By Indeed Editorial Team. (2021). Traits of highly effective leaders (and how to develop them).
D.D. Warrick, (2011) “The Urgent Need for Skilled Transformational Leaders: Integrating Transformational Leadership and Organization Development,” Journal of Leadership, Accountability and Ethics, Vol. 8, Iss. 5, pp. 11 – 26.
De Vries, R. E. (2018). Three nightmare traits in leaders. Frontiers in psychology, 9, 871.
Fleenor, J. W. (2006). Trait approach to leadership. Psychology, 37(1), 651-665.
Hao, M. J., & Yazdanifard, R. (2015). How effective leadership can facilitate change in organizations through improvement and innovation—global journal of management and business research.
Kirkpatick, S. A., & Locke, E. A. (1991). Leadership: do traits matter? Academy of management perspectives, 5(2), 48-60.
Toh, T., & Ruot, K. (2019).
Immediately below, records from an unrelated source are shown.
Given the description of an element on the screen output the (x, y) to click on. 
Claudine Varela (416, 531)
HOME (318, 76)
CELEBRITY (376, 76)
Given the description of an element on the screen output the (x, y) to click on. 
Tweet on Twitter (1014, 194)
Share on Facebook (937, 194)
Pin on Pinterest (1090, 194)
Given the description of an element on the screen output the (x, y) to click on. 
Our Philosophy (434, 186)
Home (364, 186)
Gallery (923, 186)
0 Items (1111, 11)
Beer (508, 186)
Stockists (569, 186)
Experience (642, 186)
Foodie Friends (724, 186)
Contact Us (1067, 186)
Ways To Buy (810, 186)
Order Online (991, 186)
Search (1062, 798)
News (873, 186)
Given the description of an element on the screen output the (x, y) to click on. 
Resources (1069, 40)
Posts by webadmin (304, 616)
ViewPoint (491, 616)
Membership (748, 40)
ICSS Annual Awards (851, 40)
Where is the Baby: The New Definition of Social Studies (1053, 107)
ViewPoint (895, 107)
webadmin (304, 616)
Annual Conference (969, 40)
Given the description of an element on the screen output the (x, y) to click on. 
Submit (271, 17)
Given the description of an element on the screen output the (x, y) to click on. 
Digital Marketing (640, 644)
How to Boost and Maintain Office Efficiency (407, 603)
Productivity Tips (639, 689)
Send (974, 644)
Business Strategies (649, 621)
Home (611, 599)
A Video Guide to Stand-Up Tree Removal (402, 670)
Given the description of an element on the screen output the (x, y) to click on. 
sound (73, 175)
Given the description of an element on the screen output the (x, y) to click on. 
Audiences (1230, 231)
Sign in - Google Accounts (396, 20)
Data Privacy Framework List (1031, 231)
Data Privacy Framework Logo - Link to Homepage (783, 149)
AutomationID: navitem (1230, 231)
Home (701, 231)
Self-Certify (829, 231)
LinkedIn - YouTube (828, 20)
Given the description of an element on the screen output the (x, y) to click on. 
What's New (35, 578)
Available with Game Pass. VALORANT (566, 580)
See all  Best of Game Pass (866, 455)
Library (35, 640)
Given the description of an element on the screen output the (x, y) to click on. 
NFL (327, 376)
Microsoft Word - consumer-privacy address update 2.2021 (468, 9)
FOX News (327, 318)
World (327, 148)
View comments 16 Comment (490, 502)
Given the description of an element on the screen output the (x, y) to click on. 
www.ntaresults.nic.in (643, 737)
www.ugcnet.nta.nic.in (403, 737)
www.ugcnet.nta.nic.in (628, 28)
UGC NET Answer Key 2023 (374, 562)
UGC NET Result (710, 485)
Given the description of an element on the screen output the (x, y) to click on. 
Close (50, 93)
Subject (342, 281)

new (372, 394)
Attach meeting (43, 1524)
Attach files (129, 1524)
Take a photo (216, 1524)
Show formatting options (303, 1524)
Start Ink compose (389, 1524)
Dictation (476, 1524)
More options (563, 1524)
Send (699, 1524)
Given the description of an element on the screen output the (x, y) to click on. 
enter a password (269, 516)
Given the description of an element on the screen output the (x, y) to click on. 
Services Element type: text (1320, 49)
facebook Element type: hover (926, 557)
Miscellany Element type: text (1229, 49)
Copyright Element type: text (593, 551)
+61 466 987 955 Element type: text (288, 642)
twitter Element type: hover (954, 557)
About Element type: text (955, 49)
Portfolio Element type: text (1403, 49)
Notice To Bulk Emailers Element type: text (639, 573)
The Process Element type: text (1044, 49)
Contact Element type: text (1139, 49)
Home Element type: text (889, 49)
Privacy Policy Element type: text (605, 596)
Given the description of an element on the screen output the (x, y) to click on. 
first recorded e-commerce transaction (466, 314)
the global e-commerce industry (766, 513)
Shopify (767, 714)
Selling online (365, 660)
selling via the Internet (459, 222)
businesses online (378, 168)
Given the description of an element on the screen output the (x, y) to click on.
The role of traits in the leadership process. Available at SSRN 3441179
Mendez-Morse, S. (1992). Leadership Characteristics That Facilitate School Change.
Nichols, A. L. (2016). What do people desire in their leaders? The effect of leadership experience on desired leadership traits. Leadership & Organization Development Journal. https://doi.org/10.1108/LODJ-09-2014-0182
Zaccaro, S. J. (2007). Trait-based perspectives of leadership. American psychologist, 62(1), 6. DOI: 10.1037/0003-066X.62.1.6
Zaccaro, S. J., Dubrow, S., & Kolze, M. (2018). Leader traits and attributes.